Day Stock Trading
Basic Rule
Day Trading in stock market is all about managing risk, nothing works 100% accurate. Even if you have a trading system which generates 99% of success, there is always a certain chance and probability to lose in day stock trading.
Day Stock trading requirement
Day stock trading requires whole market awareness and try to get latest updates on stocks, companies and its related news, very important is to get market direction (either positive or negative),
Day Stock trading monitoring
Financial Television channels provide all latest buzz on stocks, news, markets and companies. This will really helps for day trader to enter and exit on news based stocks.
Day trading Caution
Day stock trading can’t be done based on single technical charting or based on only technical software. Market awareness is must to exceed in day trading.

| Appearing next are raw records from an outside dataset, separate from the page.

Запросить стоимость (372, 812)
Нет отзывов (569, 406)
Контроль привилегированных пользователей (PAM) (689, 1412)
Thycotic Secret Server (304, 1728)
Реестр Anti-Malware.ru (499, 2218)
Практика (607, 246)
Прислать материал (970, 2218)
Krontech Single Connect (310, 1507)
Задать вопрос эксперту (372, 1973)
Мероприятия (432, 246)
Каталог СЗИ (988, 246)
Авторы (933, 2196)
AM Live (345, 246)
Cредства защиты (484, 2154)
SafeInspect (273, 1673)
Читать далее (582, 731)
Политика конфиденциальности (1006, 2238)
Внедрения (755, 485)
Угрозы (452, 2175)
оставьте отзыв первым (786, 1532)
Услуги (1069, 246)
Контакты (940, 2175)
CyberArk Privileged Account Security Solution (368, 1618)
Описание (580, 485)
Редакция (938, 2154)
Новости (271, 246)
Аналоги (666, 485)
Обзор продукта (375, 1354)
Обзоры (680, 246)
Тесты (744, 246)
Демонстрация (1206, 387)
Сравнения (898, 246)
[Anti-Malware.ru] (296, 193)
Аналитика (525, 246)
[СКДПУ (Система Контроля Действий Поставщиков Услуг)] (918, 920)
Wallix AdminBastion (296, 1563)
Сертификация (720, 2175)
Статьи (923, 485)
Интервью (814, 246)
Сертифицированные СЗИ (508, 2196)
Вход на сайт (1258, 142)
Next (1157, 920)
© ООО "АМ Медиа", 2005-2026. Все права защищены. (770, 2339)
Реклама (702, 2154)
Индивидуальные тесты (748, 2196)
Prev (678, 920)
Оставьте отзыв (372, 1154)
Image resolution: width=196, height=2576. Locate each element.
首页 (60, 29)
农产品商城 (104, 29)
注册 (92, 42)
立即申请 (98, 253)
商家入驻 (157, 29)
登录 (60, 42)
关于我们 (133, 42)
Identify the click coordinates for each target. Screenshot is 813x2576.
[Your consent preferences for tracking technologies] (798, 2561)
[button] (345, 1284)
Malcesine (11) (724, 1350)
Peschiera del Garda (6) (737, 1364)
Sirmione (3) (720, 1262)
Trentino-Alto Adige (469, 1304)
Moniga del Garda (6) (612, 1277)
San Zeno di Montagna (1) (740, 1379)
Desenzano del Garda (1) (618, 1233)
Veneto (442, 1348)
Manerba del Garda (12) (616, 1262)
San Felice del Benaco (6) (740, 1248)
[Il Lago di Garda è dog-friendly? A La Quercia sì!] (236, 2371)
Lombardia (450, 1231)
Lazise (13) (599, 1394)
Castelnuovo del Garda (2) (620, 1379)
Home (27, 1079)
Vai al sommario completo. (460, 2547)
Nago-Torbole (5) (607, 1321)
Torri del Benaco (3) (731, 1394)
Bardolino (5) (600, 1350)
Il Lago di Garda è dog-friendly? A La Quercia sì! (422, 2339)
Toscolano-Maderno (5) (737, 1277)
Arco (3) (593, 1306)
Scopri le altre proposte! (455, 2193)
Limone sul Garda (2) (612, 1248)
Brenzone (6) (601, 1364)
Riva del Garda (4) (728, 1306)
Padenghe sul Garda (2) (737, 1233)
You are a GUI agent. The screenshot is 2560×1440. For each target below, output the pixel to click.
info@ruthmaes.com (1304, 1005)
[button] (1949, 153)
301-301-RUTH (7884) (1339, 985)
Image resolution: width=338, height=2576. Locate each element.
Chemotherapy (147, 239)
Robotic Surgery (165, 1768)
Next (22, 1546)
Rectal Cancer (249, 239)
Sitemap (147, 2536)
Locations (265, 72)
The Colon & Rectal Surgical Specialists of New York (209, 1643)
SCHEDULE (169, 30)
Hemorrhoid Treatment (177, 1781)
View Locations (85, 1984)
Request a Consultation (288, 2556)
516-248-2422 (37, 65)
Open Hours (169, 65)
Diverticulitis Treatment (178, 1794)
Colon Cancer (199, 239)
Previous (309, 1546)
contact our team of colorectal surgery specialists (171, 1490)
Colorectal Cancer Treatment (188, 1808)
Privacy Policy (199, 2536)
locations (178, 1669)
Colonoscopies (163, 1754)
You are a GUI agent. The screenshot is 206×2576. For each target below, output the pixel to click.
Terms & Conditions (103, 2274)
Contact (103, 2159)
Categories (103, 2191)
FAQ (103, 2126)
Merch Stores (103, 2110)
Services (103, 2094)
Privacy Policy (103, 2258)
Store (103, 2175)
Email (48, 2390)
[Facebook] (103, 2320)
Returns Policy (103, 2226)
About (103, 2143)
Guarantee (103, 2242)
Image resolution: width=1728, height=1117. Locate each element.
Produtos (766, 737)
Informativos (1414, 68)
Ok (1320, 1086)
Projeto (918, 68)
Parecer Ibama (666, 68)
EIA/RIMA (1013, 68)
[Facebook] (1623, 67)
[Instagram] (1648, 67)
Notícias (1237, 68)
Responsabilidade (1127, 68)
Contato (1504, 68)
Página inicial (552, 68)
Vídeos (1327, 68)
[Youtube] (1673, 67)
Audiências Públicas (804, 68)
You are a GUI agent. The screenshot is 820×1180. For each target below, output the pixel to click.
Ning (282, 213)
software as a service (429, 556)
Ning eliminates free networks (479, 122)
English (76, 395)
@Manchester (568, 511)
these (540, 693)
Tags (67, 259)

There is no any technique or calculation to earn in day stock trading.
Very importantly – Market experience is required to get success in day trading.
New comers to stock markets should be very careful, but in fact they must avoid it unless and until they gain proper knowledge.
Important strategy to follow by day trader
As you are doing day trading you have to book profits on low margins and do multiple trades because you never know when markets turns back, so book profit and get ready for another trade unless you are 100% sure of the trade and market direction.
Remember before you start your day trading
1. Buying and selling or selling and then buying (which are called as short selling) are two basic trades done in day trading.
2. Before you decide to do any one of the trade you have to find out the direction of the market. – It’s not possible to find this 100% accurate.
For example – Indian stock markets will open mostly based on the situation on Asian markets and Asian markets in turn will open based on USA markets.
This is not any hard and fast rule but it is observed most of the time.
Truth of day stock trading
Most of the day stock traders get success by avoiding over trading.
For example – If you have RS 5000 then brokerage firms provide margin on your amount, means you can trade 4 times (margin percentage varies from broker to broker) more on your amount. But if you make use of margin amount then you have to square off your trade before market closes or some brokers provide two days time. This means even if your trade goes against you, you have to square off in loss.
Now lets see other side – If you day stock trade only on your amount then there is no restriction for you to square off because you are not using any margin amount provided by your broker. Now suppose if market turns back and you are in loss then you can take them in delivery and hold them as long as you wish or till that scrip goes up.